There are only a few other boats at the quarantine dock and we are the only newcomers. In the course of the morning, three customs and immigration officials pay us a visit. That is to say they stay on the pier and, armed with face masks and latex gloves, politely ask us questions while we fill in arrival forms. They don’t even come on board to look for forbidden items, like fresh fruit and vegetables. Instead, they ask us to put everything in a garbage bag. The risk of spreading the corona virus clearly outweighs any biohazards. We oblige and hand over three onions and two garlic cloves that survived the Pacific passage, as well the recycling and general waste that we had kept separated during our trip. It all disappears into one big plastic bag.
“How long were you guys at sea?” one of the officials asks. “Thirty days, non-stop,” we reply. “Oh wow, that’s a long time. Welcome to New Zealand!” he says while stamping our passports. It feels like a reward after more than an hour of answering questions and filling in forms. We have officially entered New Zealand and can stay for six months.
Under New Zealand’s strict border rules, new arrivals in the country must quarantine for fourteen days. Fortunately, our time at sea counts as quarantine-days, so we don’t have to go to a “managed isolation facility”, meaning a well-guarded hotel, at our own expense. Instead, all we have to do is a corona test. A testing station has been set up, so the officials take us to shore. For the trip of less than a hundred metres we have to wear life jackets, gloves, and face masks. A fourth customs officer keeps curious passers-by at a distance when we enter the testing area: a portable cabin that has been transformed into a field hospital with two plastic chairs outside under a gazebo. After a brief explanation of the procedure, a kind nurse in protective gear sticks a long swab up our noses. Although it’s not a pleasant sensation, we gladly undergo the procedure. It does help us get into the country, after all.
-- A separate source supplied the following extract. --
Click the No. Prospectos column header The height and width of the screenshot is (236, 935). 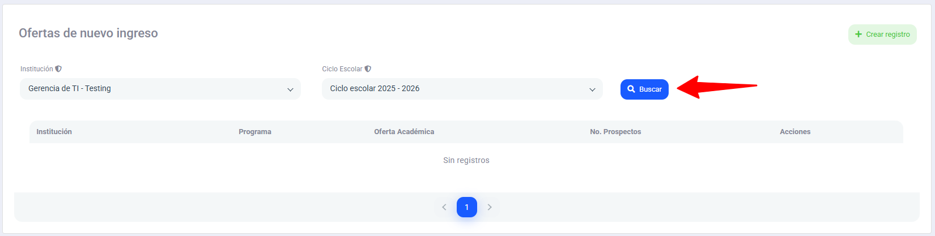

We are swiftly taken back to Lucipara 2. A customs official reminds us that we are absolutely not allowed to disembark until the results of our corona tests are back. She hands us a big banner to attach to the railing, which reads: “Do not approach – vessel and crew in isolation.” We oblige and take a selfie as a testament to the extraordinary circumstances we are in. We feel completely healthy, and have just become the centre of attraction for all passing boats. As they pass by our boat on the way in and out of the marina, many wave friendly or shout “Welcome to New Zealand!”. The sign doesn’t deter Margrit and Ernst, Swiss friends we met in Patagonia, from placing a large bag with fresh food on the dock for us. “Oranges, bananas, apples, lettuce, carrots, eggs, white wine, cheese, they really spoiled us”, Ivar says with a big smile on his face. “And all local and organic, what a treat!”